At the end of the events of the first five issues, the "Epic Kill" protagonist, Song Takahashi, is killed (sort of) after completing her mission of revenge against the Senator who was responsible for her family's death. With this issue, Raffaele Ienco begins the process of bringing her back to life. It's not as easy as it sounds, even for a comic book.
This issue largely takes place in Song's head, with her fights happening in parallel to her uncle's emergency attempts to rush her out of the country before the government finds her. If you don't like "imaginary" stories or those set on the psychic plane where standard rules don't exist, you might not buy into this issue. Even if you are a disbeliever, the action scenes that have always formed the heart of this series are back in this issue just as you like them. They're bloody, they're non-stop, they're ninja-tastic. Song, in her Bruce Lee-esque yellow-with-black-stripe leggings and long-sleeved belly shirt, prances barefoot across rooftops, slices the arms off of wolf creatures, and battles a sea of murderous robots. It's obvious these are analogues to real world happenings around here, but they don't all line up until the very end, which has a great cliffhanger to bring you back for the next issue.

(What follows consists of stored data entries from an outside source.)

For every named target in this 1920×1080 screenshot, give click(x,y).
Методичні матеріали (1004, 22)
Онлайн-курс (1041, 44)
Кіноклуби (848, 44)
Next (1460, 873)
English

Ienco's art style has shades of Jim Lee's in it, with familiar cross-hatching lines and little folds in the costuming. The backgrounds are impressive, filled with detailed bricks, windows, and classic architecture. It needs some additional wide shots to help establish location, but the storytelling around the battle scenes is easy to follow. Some faces and heads are a little stiff, but characters display a fairly wide range of emotions for a book like this. The body language is particularly strong, whether its Song slumped over in her wheelchair or swinging a two-handed blade into battle.
The coloring (also by Ienco) lets the artwork be the star of the book, but adds in nice textures and a strong contrast between foreground and background elements. Things look like they belong together, yet they naturally separate from one another. It shows a solid knowledge of color theory to get that contrast just right.
"Epic Kill" continues to be a beautiful book that trades in heavy action scenes drawn spectacularly. Ienco's story is only beginning with this issue, but there's enough on the page to bring you back for issue #7. As we get further down the road, we'll be able to see if there's a greater story here or just a flimsy excuse to show nifty action scenes. If Ienco can pull off a surprising or deep story, the stars in follow-up reviews can only go up.